- _WHAT YOU ARE ASKED TO DO_: Copy out the publication record below on the valine-to-lysine ratio in young pigs, word for word and in full.

- _PAGE EXTRACT_:
--

|Gaines, A -|
|Kendall, D -|
|Allee, G -|
|Usry, J -|
Submitted to: Journal of Animal Science
Publication Type: Peer Reviewed Journal
Publication Acceptance Date: November 1, 2010
Publication Date: February 1, 2011
Citation: Gaines, A.M., Kendall, D.C., Allee, G.L., Usry, J.L., Kerr, B.J. 2011. Estimation of the standardized ileal digestible valine to lysine ratio in 13- to 32-kilogram pigs. Journal of Animal Science. 89:736-742. Interpretive Summary: Amino acid intake is critically important to optimize pig growth, feed efficiency, and carcass lean deposition, as well as minimizing the excretion of nitrogen into the environment. The culmination of three experiments conducted herein demonstrated that a small intestine ileal digestible valine:lysine ratio of 65% appears adequate in optimizing performance in pigs weighing 13 to 32 kg. This information is important for nutritionists at universities, feed companies, and swine production facilities showing them the proper ratio of valine relative to lysine necessary to achieve optimal pig performance, thereby mazimizing nitrogen utilization in the pig and minimizing the excretion of nitrogen into the environment.

--

- _EXERCISE DATA_:
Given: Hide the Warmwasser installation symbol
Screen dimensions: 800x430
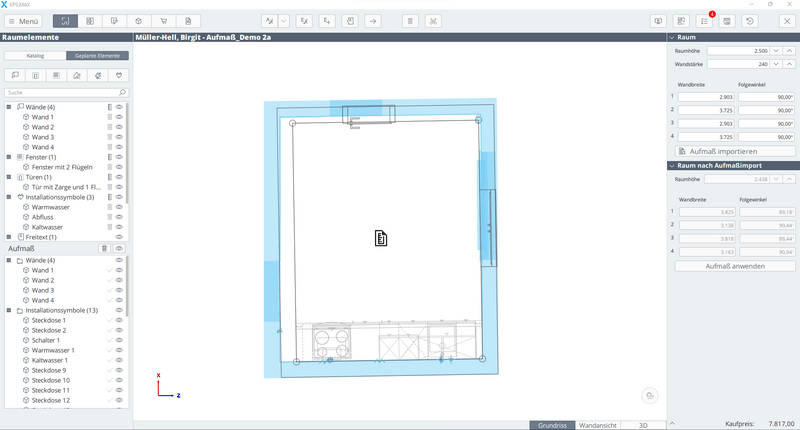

--

- _EXPECTED ANSWER_:
|Gaines, A -|
|Kendall, D -|
|Allee, G -|
|Usry, J -|
Submitted to: Journal of Animal Science
Publication Type: Peer Reviewed Journal
Publication Acceptance Date: November 1, 2010
Publication Date: February 1, 2011
Citation: Gaines, A.M., Kendall, D.C., Allee, G.L., Usry, J.L., Kerr, B.J. 2011. Estimation of the standardized ileal digestible valine to lysine ratio in 13- to 32-kilogram pigs. Journal of Animal Science. 89:736-742. Interpretive Summary: Amino acid intake is critically important to optimize pig growth, feed efficiency, and carcass lean deposition, as well as minimizing the excretion of nitrogen into the environment. The culmination of three experiments conducted herein demonstrated that a small intestine ileal digestible valine:lysine ratio of 65% appears adequate in optimizing performance in pigs weighing 13 to 32 kg. This information is important for nutritionists at universities, feed companies, and swine production facilities showing them the proper ratio of valine relative to lysine necessary to achieve optimal pig performance, thereby mazimizing nitrogen utilization in the pig and minimizing the excretion of nitrogen into the environment.